▶ _WHAT TO WORK ON_
Take the material below and restate it word for word, stopping after the line in which "Viewport: 847px width, 617px height." occurs.

▶ _SOURCE DATA_
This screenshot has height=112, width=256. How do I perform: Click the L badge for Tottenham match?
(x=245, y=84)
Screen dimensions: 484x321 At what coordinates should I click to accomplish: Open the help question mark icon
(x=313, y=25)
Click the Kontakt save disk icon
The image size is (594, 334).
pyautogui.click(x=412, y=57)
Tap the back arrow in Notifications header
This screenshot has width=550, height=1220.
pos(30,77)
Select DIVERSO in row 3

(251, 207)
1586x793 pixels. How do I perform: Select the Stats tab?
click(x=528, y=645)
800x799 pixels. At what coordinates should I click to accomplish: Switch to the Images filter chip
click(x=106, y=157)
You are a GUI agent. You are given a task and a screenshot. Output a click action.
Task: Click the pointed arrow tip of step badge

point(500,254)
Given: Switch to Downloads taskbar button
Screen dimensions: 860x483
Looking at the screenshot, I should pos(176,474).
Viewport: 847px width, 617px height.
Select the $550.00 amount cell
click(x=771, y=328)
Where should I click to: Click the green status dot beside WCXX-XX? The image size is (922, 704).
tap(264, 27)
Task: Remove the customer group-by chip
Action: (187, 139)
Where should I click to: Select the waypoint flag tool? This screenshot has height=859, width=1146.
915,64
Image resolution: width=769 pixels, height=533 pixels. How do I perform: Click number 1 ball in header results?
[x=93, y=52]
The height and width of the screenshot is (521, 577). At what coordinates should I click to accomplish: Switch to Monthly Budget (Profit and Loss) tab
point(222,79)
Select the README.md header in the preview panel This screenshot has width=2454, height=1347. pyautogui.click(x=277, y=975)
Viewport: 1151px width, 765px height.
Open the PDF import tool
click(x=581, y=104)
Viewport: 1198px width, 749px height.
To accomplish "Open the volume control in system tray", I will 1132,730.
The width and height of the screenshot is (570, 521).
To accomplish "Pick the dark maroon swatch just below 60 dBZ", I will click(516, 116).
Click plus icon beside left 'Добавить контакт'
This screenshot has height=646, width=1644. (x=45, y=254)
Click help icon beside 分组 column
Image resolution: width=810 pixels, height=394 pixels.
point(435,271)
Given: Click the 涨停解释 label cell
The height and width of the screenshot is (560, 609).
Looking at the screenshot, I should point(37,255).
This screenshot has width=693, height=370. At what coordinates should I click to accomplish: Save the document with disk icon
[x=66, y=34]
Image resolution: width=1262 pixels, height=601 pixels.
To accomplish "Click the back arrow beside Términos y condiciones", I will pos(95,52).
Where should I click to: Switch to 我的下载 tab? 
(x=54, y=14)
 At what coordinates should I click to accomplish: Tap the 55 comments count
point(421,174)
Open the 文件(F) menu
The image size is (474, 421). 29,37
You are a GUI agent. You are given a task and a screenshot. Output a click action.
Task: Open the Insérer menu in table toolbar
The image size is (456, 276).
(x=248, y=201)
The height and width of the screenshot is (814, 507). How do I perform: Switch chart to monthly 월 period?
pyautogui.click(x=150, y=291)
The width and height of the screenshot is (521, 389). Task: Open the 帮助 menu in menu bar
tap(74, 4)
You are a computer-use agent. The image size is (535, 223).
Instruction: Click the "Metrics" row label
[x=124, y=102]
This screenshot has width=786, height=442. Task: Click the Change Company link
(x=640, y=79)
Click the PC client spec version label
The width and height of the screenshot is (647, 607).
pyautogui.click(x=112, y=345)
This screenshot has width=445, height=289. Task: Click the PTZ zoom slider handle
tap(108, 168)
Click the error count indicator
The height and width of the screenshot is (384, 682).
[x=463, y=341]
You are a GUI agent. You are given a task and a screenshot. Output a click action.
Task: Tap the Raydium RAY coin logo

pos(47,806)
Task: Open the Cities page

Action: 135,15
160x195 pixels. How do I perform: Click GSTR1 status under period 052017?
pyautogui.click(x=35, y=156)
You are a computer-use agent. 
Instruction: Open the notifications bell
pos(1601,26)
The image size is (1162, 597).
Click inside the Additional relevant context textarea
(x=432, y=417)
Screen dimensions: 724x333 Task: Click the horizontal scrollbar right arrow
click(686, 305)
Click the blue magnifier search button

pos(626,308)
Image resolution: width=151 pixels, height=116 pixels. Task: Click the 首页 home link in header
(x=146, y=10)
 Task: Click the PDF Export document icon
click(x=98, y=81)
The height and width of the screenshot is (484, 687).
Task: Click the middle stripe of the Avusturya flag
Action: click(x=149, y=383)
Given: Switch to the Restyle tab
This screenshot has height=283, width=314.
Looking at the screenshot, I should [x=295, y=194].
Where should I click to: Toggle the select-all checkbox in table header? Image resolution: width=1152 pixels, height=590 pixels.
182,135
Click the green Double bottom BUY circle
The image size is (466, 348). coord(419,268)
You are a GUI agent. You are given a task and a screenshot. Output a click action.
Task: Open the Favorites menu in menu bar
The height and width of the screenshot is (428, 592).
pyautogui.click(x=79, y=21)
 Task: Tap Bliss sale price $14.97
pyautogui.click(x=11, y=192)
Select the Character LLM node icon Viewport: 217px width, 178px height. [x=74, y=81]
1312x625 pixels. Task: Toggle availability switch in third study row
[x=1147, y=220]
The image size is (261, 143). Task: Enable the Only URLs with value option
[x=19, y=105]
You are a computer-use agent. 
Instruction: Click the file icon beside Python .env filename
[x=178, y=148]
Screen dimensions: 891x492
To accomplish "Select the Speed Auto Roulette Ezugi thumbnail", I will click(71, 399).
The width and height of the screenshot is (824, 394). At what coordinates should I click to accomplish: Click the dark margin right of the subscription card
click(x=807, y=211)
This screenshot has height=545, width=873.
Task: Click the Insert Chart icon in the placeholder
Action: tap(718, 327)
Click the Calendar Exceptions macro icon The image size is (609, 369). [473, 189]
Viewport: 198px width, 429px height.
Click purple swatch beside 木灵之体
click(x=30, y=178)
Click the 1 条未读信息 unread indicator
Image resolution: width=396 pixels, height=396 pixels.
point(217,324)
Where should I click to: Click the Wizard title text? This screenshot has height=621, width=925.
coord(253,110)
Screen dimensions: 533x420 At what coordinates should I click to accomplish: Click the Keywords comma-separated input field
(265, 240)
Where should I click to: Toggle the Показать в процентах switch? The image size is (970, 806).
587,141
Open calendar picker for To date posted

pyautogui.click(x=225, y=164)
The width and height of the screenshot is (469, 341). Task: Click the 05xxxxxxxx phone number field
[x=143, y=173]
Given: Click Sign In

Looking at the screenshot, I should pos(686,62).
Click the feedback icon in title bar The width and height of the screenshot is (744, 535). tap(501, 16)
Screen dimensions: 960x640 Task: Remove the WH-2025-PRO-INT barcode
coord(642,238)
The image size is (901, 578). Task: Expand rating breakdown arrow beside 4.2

▶ _SOLUTION TO THIS EXERCISE_
This screenshot has height=112, width=256. How do I perform: Click the L badge for Tottenham match?
(x=245, y=84)
Screen dimensions: 484x321 At what coordinates should I click to accomplish: Open the help question mark icon
(x=313, y=25)
Click the Kontakt save disk icon
The image size is (594, 334).
pyautogui.click(x=412, y=57)
Tap the back arrow in Notifications header
This screenshot has width=550, height=1220.
pos(30,77)
Select DIVERSO in row 3

(251, 207)
1586x793 pixels. How do I perform: Select the Stats tab?
click(x=528, y=645)
800x799 pixels. At what coordinates should I click to accomplish: Switch to the Images filter chip
click(x=106, y=157)
You are a GUI agent. You are given a task and a screenshot. Output a click action.
Task: Click the pointed arrow tip of step badge

point(500,254)
Given: Switch to Downloads taskbar button
Screen dimensions: 860x483
Looking at the screenshot, I should pos(176,474).
Viewport: 847px width, 617px height.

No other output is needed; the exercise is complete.